FALLUJAH, Iraq, April 22 — The U.S. military said Thursday that little progress had been made in efforts to defuse tensions in this besieged city and warned that an all-out attack against insurgents holed up here could occur within days.
Suggesting that a peace deal brokered Monday was near collapse, the top Marine Corps commander in Iraq said the quantity and quality of armaments surrendered so far in Fallujah was insufficient and demanded that local leaders push harder for a peaceful solution to a standoff with the insurgents.
“We need to see a better indication of good faith,” said Lt. Gen. James T. Conway, who heads the 1st Marine Expeditionary Force. He said he remained skeptical that local leaders who signed the agreement had enough influence over the insurgents — believed to be a mix of foreign fighters and indigenous religious zealots — to compel them to turn in heavy weapons and otherwise abide by the deal.
Residents, officials and visitors to the city of more than 200,000 people voiced similar concerns, describing tensions between tribal leaders who want to protect Fallujah and foreign fighters pushing a confrontation with U.S. forces.
“There are people who entered Fallujah and started to cause chaos,” said Jasim Esawi, a lawyer and native of Fallujah who transported aid into the city. “We want to make a distinction between people from Fallujah and those who came to Fallujah just to destroy.”
An Iraqi official warned that the U.S. military and Fallujah residents would be drawn into a devastating fight. “I think if we’re able to solve Fallujah peacefully, other cities in Iraq will fall into place fairly quickly. If we solve Fallujah militarily, I think we’re looking at the beginning of a downward spiral in Iraq that we’ve already had a taste of in the last few weeks.” said Saif Rahman, an adviser to Hachem Hassani, a Sunni Muslim who represented the U.S.-appointed Iraqi Governing Council in cease-fire negotiations.
“It doesn’t make sense that a foreigner decides the future of Fallujah and, with that, the future of Iraq itself.”
Conway’s assessment, however, made clear that the U.S. military was losing patience, and suggested that the peace agreement between U.S. and Iraqi officials was near collapse.
“It is our estimate that the people of Fallujah have not responded well to the agreement that was made,” he said at a news conference, speaking in the same well-scrubbed room on an otherwise dusty Marine base where the peace deal was signed Monday with local leaders, Iraqi politicians from Baghdad, military commanders and civilian representatives of the U.S.-led occupation authority.
Conway said he was willing to wait “days, not weeks” for compliance.
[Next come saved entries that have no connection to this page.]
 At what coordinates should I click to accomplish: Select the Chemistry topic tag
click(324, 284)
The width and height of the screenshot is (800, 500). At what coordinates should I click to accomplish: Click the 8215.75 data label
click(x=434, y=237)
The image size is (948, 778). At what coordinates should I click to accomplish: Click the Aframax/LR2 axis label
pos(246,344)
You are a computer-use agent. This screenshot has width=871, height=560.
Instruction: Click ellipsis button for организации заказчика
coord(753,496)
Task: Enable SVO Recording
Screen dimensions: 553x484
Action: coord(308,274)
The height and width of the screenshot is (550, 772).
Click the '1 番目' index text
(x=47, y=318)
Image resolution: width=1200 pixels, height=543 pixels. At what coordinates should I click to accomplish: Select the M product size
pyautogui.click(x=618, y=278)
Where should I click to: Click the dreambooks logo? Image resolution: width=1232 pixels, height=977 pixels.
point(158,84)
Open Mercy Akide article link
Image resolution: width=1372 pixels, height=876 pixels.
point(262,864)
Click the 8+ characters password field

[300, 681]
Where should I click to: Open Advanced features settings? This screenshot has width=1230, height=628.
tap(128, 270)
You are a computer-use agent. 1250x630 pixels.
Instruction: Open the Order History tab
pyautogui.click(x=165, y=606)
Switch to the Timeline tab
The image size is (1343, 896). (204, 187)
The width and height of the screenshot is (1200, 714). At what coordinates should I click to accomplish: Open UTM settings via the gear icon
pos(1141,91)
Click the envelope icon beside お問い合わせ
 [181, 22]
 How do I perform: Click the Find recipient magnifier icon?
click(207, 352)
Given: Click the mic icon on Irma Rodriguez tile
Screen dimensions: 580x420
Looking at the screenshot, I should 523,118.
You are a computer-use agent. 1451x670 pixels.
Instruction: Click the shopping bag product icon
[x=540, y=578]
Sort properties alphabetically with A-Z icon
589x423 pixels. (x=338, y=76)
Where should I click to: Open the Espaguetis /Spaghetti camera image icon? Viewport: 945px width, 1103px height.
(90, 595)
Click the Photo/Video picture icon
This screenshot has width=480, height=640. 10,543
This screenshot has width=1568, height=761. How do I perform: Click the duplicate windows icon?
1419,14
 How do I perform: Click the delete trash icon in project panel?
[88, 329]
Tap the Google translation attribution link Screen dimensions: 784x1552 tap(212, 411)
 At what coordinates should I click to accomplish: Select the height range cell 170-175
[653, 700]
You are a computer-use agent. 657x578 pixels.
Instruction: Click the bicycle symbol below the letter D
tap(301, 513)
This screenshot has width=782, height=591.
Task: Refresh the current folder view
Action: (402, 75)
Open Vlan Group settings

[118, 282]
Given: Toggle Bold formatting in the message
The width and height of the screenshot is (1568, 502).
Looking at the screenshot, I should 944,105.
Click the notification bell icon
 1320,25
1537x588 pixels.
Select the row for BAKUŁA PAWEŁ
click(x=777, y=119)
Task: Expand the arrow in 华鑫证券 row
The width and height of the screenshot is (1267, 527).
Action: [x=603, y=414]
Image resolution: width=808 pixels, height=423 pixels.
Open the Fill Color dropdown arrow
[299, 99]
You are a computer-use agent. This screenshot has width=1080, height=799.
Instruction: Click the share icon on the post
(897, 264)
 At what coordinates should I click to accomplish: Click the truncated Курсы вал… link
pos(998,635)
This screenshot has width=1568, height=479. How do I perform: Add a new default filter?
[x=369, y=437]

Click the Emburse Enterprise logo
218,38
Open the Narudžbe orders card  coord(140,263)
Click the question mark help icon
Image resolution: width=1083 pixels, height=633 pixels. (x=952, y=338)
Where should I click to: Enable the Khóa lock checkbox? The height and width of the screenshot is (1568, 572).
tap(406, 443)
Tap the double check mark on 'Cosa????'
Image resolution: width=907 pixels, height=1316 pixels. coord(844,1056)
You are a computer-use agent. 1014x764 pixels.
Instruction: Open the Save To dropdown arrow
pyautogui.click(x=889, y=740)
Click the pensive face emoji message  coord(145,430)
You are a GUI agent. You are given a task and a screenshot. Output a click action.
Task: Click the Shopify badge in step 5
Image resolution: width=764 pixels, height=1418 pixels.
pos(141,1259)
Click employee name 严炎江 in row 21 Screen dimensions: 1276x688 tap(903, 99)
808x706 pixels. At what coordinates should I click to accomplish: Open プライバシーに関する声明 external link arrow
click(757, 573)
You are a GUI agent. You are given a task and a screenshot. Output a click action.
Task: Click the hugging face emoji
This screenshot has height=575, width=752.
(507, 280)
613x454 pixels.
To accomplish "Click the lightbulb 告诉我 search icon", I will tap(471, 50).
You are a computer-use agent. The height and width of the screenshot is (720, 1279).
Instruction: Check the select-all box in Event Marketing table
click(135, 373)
Since April 4, thousands of Marines have encircled Fallujah, 35 miles west of Baghdad, a hotbed of insurgent activity that has also involved remnants of former president Saddam Hussein’s Baath Party government.
Although attacks on U.S. forces had been a regular occurrence over the past year, Conway’s Marines were ordered to mount an intense counter-insurgency operation after a mob killed and mutilated four American security contractors who were driving through the city last month.
“We can’t keep the cordon forever,” Conway said. “If the negotiations cannot manufacture a peaceful scenario, we’ll have to do what we came here to do.”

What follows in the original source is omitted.